Mark Webber scored his sixth win in Hungary. In the previous twenty-four years of Grands Prix in Hungary, only eight times has the winner gone on to win the title. It was Vettel’s fifteenth podium (I noticed he has scored more points this season, 151, than in all his previous seasons, 125). It was Red Bull’s 100th race having gained 12 wins, 16 poles, and 31 podiums.
It was good to see a driver win with a contrasting strategy, although only courtesy of Vettel’s penalty. Had Mark pitted with everyone else, then it might have been the usual dull race the circuit provides, exasperated by not even the variation of drivers taking their first stops a bit earlier or later. Had there not been a safety-car period, would it have occurred to the team to try leaving Mark out when the rest of the field went through the pit-cycle? He was able to pull out enough time on Alonso from a small lead after the safety-car went in, yet without a safety-car would have had a bigger head-start if Alonso and the rest pitted about 15 to 18 laps into the race.
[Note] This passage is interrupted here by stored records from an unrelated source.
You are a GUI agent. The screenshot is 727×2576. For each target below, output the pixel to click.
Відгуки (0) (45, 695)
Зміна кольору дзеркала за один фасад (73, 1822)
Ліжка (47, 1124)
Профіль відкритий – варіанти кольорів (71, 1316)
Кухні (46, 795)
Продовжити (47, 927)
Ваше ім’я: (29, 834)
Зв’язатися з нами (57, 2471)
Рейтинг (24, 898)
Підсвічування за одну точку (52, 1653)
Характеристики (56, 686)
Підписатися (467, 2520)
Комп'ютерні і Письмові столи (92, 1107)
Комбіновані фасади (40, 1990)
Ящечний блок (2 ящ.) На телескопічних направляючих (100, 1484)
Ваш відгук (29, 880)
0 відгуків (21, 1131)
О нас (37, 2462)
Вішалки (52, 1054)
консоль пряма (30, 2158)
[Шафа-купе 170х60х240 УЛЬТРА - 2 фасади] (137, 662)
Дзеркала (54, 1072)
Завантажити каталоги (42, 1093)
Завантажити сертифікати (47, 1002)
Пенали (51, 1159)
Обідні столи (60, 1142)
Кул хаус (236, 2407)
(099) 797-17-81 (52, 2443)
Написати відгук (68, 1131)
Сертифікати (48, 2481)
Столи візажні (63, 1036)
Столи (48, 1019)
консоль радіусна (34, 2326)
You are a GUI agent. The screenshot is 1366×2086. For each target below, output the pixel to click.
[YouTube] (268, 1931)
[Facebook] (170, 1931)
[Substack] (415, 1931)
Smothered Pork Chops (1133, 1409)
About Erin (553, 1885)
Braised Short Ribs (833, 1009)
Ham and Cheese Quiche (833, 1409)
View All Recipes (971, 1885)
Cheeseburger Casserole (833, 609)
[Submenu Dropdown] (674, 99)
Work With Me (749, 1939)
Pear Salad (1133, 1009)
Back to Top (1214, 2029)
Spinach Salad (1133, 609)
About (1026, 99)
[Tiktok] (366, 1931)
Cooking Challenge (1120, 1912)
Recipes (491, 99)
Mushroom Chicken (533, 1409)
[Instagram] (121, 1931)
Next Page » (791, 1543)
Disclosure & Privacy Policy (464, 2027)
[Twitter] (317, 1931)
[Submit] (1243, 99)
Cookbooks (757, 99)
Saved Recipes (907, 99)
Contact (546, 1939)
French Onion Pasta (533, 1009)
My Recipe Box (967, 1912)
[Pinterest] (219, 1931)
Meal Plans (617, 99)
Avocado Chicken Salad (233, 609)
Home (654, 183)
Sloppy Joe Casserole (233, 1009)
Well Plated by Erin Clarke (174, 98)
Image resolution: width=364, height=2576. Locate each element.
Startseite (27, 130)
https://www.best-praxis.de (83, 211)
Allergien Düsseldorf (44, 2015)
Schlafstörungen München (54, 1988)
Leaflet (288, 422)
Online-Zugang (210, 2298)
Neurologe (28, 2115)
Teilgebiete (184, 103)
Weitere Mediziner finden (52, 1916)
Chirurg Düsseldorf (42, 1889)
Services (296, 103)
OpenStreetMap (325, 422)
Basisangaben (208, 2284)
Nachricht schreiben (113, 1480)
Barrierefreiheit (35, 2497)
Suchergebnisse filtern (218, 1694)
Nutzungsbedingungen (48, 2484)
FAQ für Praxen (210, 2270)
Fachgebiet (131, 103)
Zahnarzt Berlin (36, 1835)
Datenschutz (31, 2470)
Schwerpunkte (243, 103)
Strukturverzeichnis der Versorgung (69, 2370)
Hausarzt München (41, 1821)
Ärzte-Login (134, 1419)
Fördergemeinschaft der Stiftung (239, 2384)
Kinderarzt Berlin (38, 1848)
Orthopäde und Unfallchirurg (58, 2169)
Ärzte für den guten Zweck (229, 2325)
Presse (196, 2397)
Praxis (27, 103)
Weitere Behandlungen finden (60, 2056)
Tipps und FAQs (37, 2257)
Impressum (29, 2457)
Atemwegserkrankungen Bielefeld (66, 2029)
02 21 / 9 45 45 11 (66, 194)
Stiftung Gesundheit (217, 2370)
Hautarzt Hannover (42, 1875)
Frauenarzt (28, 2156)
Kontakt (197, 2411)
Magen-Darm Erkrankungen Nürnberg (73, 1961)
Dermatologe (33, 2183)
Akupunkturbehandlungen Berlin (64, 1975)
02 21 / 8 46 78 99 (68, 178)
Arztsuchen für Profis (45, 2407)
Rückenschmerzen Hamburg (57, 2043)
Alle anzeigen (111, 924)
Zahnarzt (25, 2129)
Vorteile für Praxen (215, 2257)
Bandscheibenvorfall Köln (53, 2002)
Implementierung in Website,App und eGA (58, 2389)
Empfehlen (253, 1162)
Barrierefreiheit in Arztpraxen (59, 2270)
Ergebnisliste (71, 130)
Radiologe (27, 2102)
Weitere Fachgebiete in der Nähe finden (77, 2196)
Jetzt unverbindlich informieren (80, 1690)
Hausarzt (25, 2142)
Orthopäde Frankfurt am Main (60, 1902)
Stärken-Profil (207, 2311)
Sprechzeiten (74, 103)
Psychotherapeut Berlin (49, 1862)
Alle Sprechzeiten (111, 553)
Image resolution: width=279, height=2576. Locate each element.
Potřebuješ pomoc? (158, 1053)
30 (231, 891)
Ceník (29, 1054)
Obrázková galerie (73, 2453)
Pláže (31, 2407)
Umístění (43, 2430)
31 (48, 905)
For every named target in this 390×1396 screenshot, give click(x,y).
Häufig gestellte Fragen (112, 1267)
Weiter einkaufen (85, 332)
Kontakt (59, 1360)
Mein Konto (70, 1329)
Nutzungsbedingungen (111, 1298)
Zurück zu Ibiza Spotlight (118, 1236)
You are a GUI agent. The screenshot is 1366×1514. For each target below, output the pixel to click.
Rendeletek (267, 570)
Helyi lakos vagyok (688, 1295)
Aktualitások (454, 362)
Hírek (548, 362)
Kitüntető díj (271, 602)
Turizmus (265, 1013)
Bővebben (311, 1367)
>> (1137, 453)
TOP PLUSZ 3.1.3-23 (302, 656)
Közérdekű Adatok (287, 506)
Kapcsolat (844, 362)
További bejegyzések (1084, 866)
Of course in such a scenario, if Webber had pitted a lap before Alonso into a gap in the field that gave him a clear track, that would have probably done the trick as the first onto new tyres is faster sooner, but if there is such a gap, it is always the car ahead that has that opportunity to pitstop into it that bit earlier.
Concerning Schumacher’s brutal move on Barrichello, the question that strikes me is if that did not deserve a ban, then what the hell would? Does he have to kill someone? Perhaps maiming someone will be enough. It will be interesting to see if the punishment in any way amends Schumacher’s behavoir to those trying to pass him. Bless Barrichello for not only not backing out, but once he had taken to the end of the pit-exit to squeeze by, viciously turned left to make Schumacher flinch out his way. Following the avalanche of international media condemnation, it has been reported that Schumacher apologised on his web-site, this only included on the German-language version. Borrowing Autosport‘s translation, “I wasn’t seeking to endanger him with my move. If he feels I was then I’m sorry, this wasn’t my intention.”, it hardly comes across as a fulsome, gracious apology. My translation is, “I am not at all sorry but I will give the most grudging conditional apology I can get away with because I have been advised I do not have a choice.” A sorry excuse for an apology.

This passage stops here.